Plans to provide day care for children disabilities on the ground floor of an historic Uckfield town centre property have been approved.
A Wealden Council report says a charity aims to help no more than eight children at a time – and more usually six – in the former Uckfield print works at Caxton House.
They would have conditions such as autism and the premises would be registered with Ofsted rather than the CQC because no medical care would be involved.
The maximum number of staff on site at any time would be six and the children would be in mainstream school so the use of the ground floor would be limited to holiday times and weekends, though the staff would be there full-time.
The report continues saying the proposed development would not have an adverse impact on the local economy, residential amenity or highway safety, and would promote sustainable development. “It therefore complies with local and national policies and is recommended for approval.”
From our original story on Tuesday, September 5: A former Uckfield print works could in future be used as a day centre.
Caxton House is already authorised as offices but the application – which will be determined by Wealden District Council – is to keep the offices but add another class so that the building could be used as a day centre.
The main pedestrian access to the property is via a footpath from the High Street between two shops, the former Noble Wines and Canton Chinese Takeaway.
A document supporting the planning application states: “This will be the main entrance for the office area upstairs.
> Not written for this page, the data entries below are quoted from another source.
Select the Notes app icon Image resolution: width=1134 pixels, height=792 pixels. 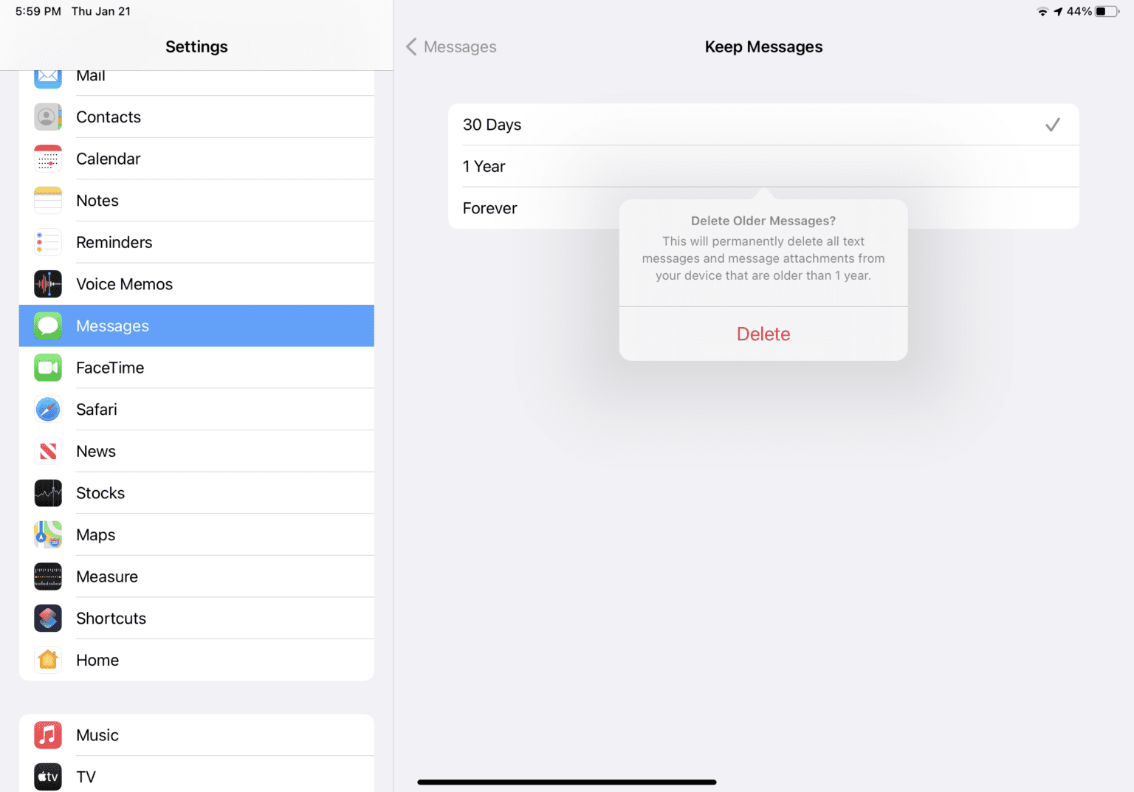pos(47,200)
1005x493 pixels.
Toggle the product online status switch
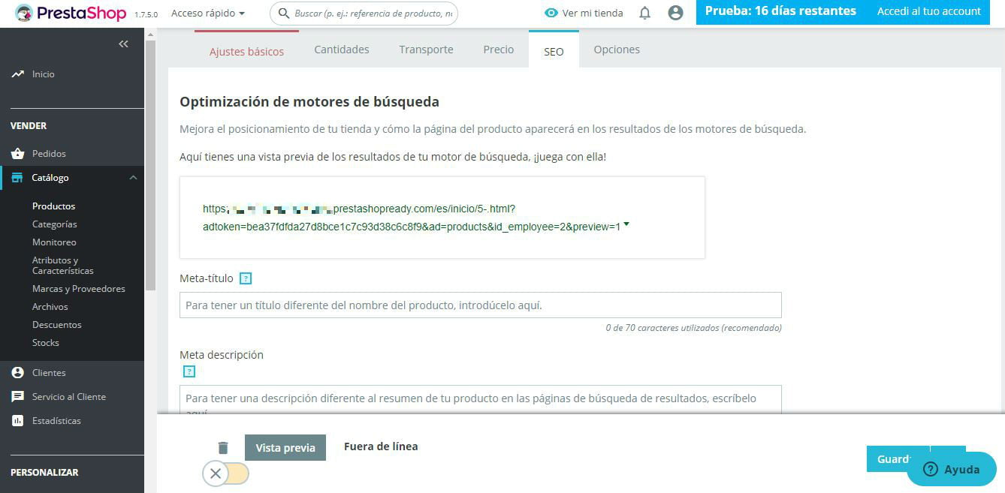tap(226, 473)
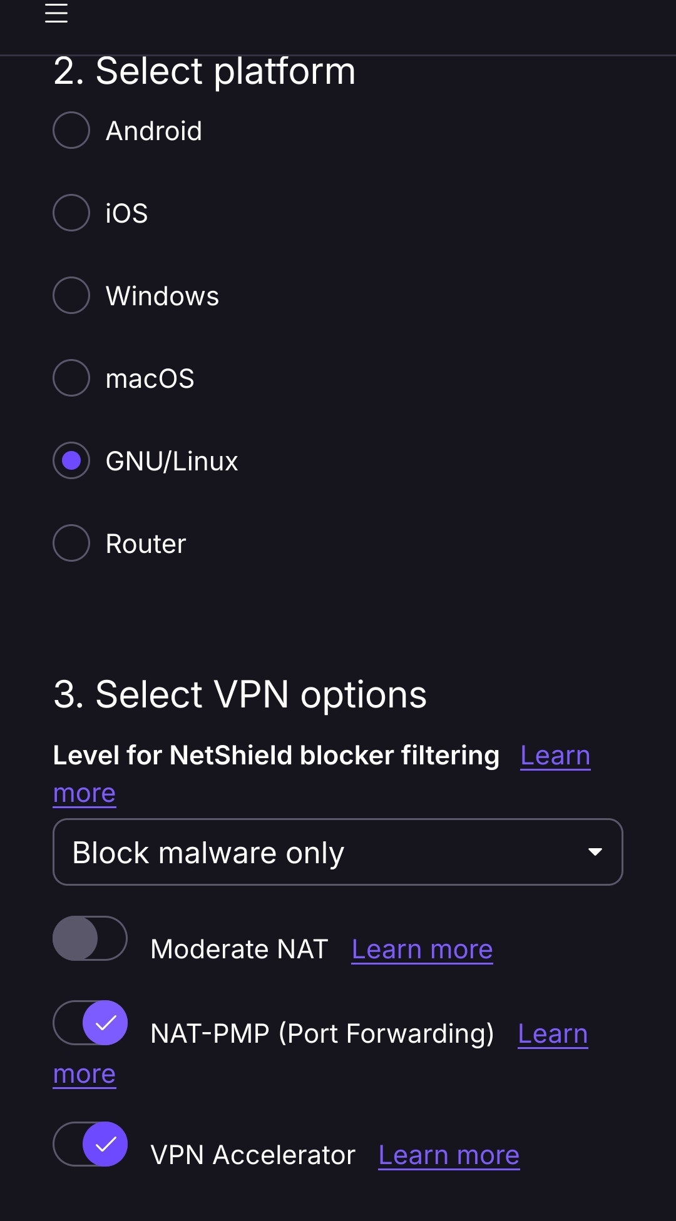
Task: Open Learn more link for NAT-PMP
Action: tap(552, 1034)
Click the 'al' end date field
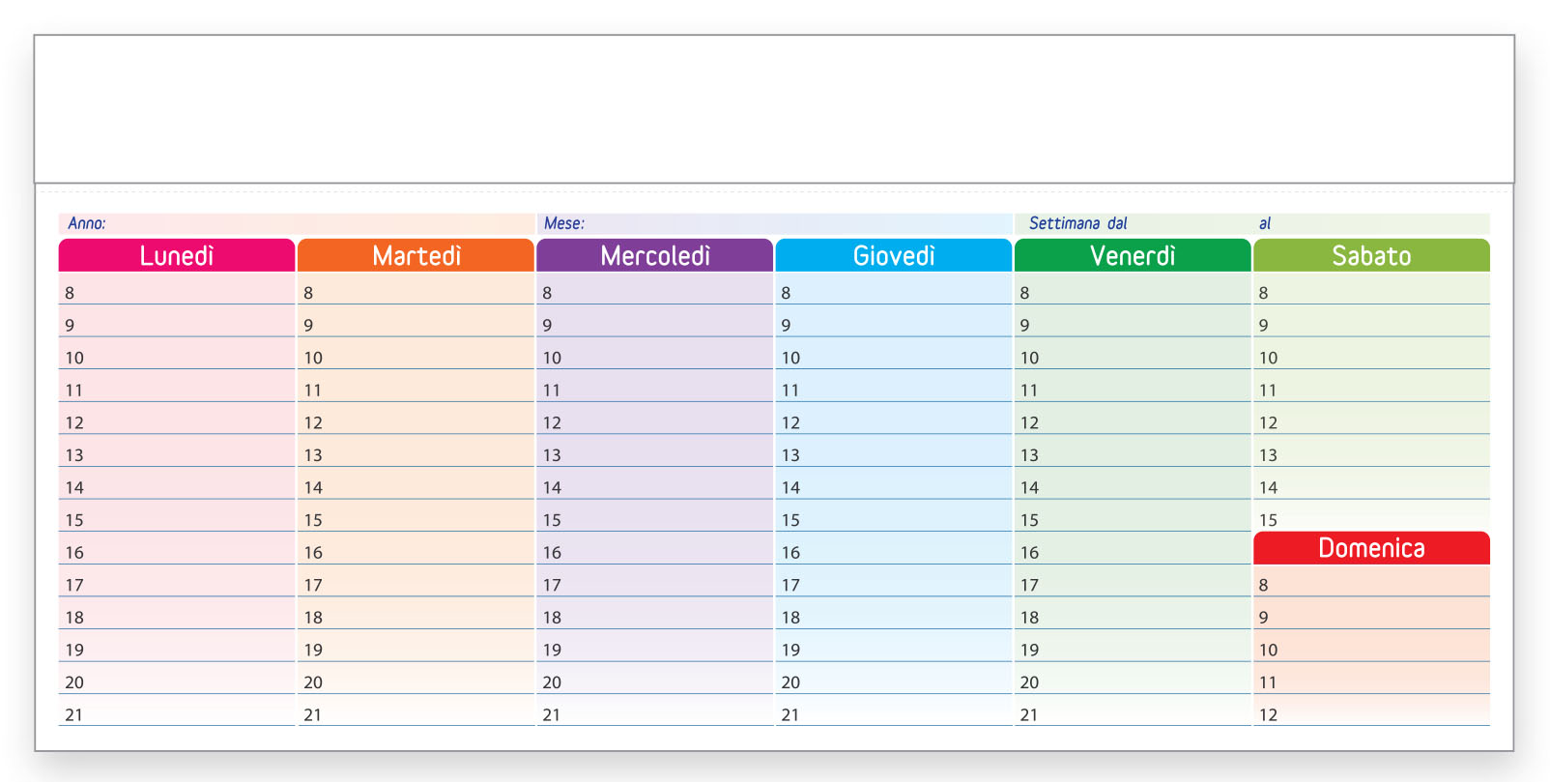The image size is (1550, 782). point(1372,223)
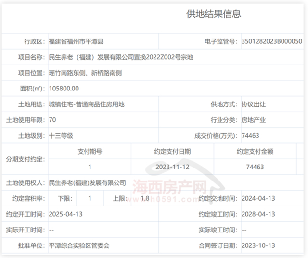Select the 电子监管号 value 3501282023B000050

pyautogui.click(x=272, y=42)
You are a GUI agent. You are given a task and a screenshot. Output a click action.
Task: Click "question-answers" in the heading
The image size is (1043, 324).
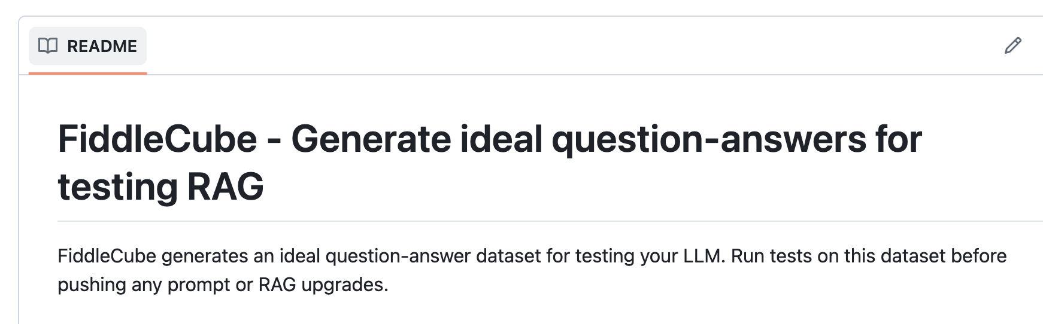tap(709, 139)
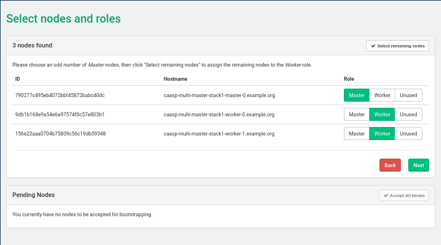Set master-0 node role to Master

click(356, 95)
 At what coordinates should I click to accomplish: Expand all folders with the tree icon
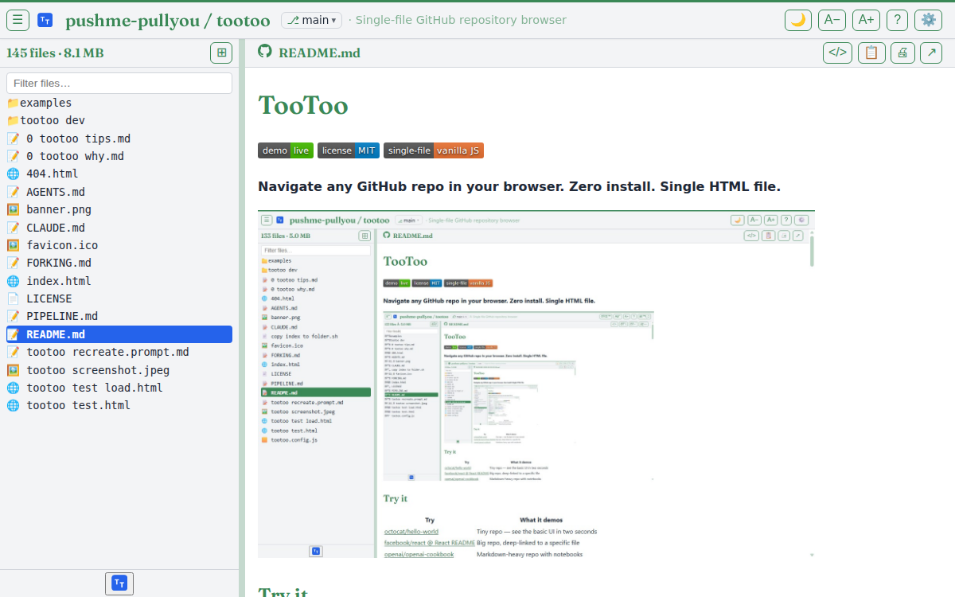pos(221,53)
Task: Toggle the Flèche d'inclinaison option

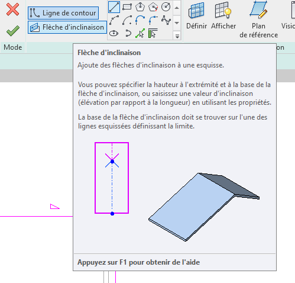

The other access for vehicles and pedestrians is located in Grange Road.”
The two-storey building, currently empty, has been in place for more than 150 years and was a print works in the 1980s and home to the Uckfield Press.
Last night (September 4) Uckfield Town Council Plans Committee agreed to support the application.
History of Caxton House
Thank you to Dawn Harker who has found references to the history of Caxton House in old documents and shares them here:
W.W. Townsend, Printers and Stationers were there in 1858, having spent ten years elsewhere in the High Street. By 1869 it was Uckfield Printing Works, General printing, Book binding, and Publishing and run by H.J.Whiting. By 1888 Whiting’s son- in-law John Brooker had taken over and were still there until at least the 1911 census. Uckfield Press are shown in a Directory of 1966.